[WORK TASK]: Which lines run from the line with "This screenshot has height=258, width=406." through the line with "Image resolution: width=551" in the entries below? Print them exactly, both ends included, and nothing more.

[MATERIAL PROVIDED]:
----

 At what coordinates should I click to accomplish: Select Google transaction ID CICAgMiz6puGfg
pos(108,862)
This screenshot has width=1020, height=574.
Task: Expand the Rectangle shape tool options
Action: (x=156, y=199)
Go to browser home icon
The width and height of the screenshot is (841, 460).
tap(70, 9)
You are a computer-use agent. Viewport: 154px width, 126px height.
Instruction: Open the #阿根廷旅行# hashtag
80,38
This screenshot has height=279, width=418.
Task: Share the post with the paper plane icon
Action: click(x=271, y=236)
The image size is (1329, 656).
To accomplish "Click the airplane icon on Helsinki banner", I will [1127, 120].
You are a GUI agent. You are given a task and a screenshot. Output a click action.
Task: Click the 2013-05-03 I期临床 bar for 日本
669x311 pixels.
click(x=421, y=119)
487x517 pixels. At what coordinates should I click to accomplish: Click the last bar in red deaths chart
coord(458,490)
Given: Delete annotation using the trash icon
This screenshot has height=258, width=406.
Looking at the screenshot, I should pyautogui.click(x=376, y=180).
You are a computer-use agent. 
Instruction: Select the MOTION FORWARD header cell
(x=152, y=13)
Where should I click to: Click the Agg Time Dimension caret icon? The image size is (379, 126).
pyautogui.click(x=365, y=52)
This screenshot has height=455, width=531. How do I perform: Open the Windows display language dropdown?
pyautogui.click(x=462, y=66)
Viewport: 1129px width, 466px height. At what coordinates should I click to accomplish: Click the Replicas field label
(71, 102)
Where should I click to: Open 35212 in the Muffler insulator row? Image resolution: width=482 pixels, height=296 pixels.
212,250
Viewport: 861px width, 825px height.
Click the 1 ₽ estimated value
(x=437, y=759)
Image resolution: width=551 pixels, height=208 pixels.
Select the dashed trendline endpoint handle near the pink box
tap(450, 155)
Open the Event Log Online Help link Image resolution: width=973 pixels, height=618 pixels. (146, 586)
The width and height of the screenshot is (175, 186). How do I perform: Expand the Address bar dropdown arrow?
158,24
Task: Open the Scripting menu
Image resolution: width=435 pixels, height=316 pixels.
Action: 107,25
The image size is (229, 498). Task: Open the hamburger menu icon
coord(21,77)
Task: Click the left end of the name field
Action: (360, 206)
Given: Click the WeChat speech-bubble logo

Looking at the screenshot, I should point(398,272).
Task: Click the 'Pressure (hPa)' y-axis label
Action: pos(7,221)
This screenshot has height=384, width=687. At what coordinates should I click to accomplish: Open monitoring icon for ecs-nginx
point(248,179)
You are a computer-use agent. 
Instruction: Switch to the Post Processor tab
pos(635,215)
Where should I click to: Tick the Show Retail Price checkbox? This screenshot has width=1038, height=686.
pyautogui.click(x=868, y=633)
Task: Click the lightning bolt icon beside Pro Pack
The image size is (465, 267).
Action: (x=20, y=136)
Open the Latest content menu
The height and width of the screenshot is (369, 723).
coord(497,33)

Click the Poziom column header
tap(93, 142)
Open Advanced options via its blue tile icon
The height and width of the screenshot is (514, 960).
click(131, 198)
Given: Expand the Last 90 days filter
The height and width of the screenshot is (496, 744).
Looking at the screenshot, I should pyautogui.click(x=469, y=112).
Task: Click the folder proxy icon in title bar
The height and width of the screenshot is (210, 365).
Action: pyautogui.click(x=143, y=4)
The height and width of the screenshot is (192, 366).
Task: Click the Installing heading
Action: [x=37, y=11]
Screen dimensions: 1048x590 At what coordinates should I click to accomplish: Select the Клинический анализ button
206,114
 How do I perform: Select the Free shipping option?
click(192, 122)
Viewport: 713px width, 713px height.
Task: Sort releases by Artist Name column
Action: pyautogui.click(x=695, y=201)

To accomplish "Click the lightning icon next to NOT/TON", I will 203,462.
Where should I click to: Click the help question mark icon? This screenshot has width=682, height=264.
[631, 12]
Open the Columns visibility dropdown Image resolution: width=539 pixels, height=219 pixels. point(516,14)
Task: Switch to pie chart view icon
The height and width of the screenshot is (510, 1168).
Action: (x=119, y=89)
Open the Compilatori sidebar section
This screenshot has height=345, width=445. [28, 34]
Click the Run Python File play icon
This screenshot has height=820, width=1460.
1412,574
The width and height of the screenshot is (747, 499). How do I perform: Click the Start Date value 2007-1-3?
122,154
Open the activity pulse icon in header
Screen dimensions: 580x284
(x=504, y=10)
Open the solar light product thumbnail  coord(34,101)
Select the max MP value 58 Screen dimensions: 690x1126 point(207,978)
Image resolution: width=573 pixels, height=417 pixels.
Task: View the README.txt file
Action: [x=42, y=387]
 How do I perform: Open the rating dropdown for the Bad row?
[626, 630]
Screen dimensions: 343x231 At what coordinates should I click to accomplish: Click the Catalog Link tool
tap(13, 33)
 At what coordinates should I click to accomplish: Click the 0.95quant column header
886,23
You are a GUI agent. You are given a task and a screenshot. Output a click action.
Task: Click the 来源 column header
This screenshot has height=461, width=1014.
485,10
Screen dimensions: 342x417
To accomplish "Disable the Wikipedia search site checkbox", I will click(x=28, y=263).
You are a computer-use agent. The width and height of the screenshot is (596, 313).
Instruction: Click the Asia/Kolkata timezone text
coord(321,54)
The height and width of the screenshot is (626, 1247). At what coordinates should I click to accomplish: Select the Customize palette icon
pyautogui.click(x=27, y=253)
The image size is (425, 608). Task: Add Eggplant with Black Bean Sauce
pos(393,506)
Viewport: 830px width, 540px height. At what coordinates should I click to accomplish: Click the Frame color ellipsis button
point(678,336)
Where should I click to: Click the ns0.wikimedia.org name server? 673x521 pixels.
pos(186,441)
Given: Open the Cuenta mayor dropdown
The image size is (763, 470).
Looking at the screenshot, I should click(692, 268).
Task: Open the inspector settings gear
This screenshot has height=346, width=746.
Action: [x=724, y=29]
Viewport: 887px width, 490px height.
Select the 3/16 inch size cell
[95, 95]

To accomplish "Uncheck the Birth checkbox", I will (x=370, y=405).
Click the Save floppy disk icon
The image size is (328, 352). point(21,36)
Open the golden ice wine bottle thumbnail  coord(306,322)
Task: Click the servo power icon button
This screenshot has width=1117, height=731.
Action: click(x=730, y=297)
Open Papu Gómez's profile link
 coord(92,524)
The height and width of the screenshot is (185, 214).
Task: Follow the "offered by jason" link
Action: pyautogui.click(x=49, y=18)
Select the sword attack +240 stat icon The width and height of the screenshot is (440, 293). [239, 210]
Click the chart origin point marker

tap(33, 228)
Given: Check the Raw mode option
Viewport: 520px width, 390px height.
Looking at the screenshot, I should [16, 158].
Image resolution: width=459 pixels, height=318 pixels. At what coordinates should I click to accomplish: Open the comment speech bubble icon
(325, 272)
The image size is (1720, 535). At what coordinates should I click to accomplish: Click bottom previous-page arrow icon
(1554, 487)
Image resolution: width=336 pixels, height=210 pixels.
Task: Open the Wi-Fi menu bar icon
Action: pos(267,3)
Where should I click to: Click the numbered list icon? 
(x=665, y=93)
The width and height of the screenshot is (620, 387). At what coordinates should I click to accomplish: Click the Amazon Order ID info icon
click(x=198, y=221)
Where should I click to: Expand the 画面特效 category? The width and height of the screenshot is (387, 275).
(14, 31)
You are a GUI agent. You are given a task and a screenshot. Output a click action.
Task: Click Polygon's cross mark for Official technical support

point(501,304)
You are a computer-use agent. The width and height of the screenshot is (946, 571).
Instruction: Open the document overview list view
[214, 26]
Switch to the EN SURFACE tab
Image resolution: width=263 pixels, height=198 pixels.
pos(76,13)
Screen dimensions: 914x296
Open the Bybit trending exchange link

----

[TASK ANSWER]:
This screenshot has height=258, width=406.
Looking at the screenshot, I should pyautogui.click(x=376, y=180).
You are a computer-use agent. 
Instruction: Select the MOTION FORWARD header cell
(x=152, y=13)
Where should I click to: Click the Agg Time Dimension caret icon? The image size is (379, 126).
pyautogui.click(x=365, y=52)
This screenshot has height=455, width=531. How do I perform: Open the Windows display language dropdown?
pyautogui.click(x=462, y=66)
Viewport: 1129px width, 466px height. At what coordinates should I click to accomplish: Click the Replicas field label
(71, 102)
Where should I click to: Open 35212 in the Muffler insulator row? Image resolution: width=482 pixels, height=296 pixels.
212,250
Viewport: 861px width, 825px height.
Click the 1 ₽ estimated value
(x=437, y=759)
Image resolution: width=551 pixels, height=208 pixels.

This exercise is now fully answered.